One would think that living and working with Sherlock would mean that John is constantly within striking distance of the edge, but nothing could be further from the truth. Sherlock actually keeps John firmly in the middle of the plain. Through all of the things that they do, all of the craziness that following criminals and solving mysteries entails, Sherlock gives John purpose. It's his job to make sure that the bloody idiot doesn't end up dead due to his own reckless stupidity. Yes, he feels like he might always be at least a step behind the great detective, but he's managed to keep up far better than anyone before him, and John views that as quite the accomplishment.

It is losing Sherlock, losing that sense of purpose, failing to protect the man that he's - he was -closer to than any of his actual family, that sends John back to the cliff's edge. He knows that he's walking along the edge, and he knows that it is dangerous. He can see it at his very feet, the deep, dark, completely unknown realm of his mind. He lost several things when Sherlock jumped, happiness, confidence, a sense of belonging, but oddly he's also lost a little bit of the fear of his precarious location. Sometimes John wonders about the fall.

*()*()*

John's been able to count the days, he knows that he's been captive now for three of them. He doesn't have any of the normal cues of sunlight or darkness, but he can tell when it gets colder, and he can tell by the growth of his own beard, and the changing stenches of his captors.

From his interrogations, John's gathered that they do not believe his claims of being a doctor, of being from the camp just a little ways away. Apparently, he's a spy. Nothing they've done to him has been too severe as of yet, but he knows it's early days. The room that he's in is completely windowless, and doesn't even have a chair. He is simply bound hands and feet and sitting on the floor. They've given him a little in the way of water, but no food. John knows it's only a matter of time before they kill him.

The door opens, and John recognizes the man that enters as Someone of Importance in the group. He's talked with this man before, and he's got a good grasp on the English language. Last time, John asked him to at least try to verify his story by checking out the camp. That the man doesn't immediately hit him or kill him gives John a small measure of hope.

"Well, Doctor, you do seem to have strayed a little far from your post," the man says as he hands a plastic cup to John.
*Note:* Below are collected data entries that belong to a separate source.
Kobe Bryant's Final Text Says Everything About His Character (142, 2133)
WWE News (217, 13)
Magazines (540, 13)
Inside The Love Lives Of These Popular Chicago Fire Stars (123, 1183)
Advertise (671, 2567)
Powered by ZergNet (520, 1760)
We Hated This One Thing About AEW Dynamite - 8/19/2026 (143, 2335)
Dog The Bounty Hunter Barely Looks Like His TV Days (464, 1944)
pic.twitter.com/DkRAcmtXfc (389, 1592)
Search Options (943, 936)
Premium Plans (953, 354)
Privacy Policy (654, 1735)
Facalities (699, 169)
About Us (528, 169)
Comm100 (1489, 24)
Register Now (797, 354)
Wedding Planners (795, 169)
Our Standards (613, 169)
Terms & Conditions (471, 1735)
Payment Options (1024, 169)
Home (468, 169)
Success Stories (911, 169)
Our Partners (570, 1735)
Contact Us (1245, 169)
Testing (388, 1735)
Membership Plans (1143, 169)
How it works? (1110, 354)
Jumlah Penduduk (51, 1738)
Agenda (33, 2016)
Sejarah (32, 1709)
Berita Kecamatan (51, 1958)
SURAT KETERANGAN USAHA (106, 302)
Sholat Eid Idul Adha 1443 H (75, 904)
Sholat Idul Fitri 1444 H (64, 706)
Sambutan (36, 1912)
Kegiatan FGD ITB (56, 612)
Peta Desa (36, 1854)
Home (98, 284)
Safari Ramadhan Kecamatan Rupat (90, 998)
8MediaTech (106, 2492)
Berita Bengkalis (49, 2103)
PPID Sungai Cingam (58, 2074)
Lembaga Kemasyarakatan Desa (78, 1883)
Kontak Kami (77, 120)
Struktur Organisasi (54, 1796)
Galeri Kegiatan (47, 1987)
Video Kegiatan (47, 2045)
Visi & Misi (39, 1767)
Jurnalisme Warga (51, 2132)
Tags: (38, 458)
"You've had someone in the camp then?" It's really a more of a statement than a questions, one he gets out between small sips of water.

"Yes," Someone Important says amusedly, "But I do not believe that you will like how that information changes your situation."

"Oh?"

"I was simply going to have you killed. Now, you'll be working for us, Doctor. I doubt that will please you much."

"I'm a doctor." John shrugs.

"Yes, you are. However you do not see that your occupation means you've traded a quick death for a long and tortuous one." Someone Important smiles darkly, "You see, there is nothing you can do that will allow you to leave this place alive."

*()*()*

John knows that this is bordering on madness. He can all but see Death standing there, waiting for him to follow, but John no longer wants to. He's been issued a challenge, and it's glorious. The situation in front of him is impossible, and he knows what battling that will mean. He knows that even if he succeeds he may never be back on his comfortable plain. But really, what exactly is the value of sanity anyway? Without hesitation, John leaps.

*()*()*

John can't manage to control the grin that spreads across his face, just as he can't control the slightly maniacal laughter that erupts from his chest.

"What is amusing? Do you think I am joking?"

"No, it's not... it's just... well, life. Or death if you'd prefer." John continues, still laughing. "You see, you just never know."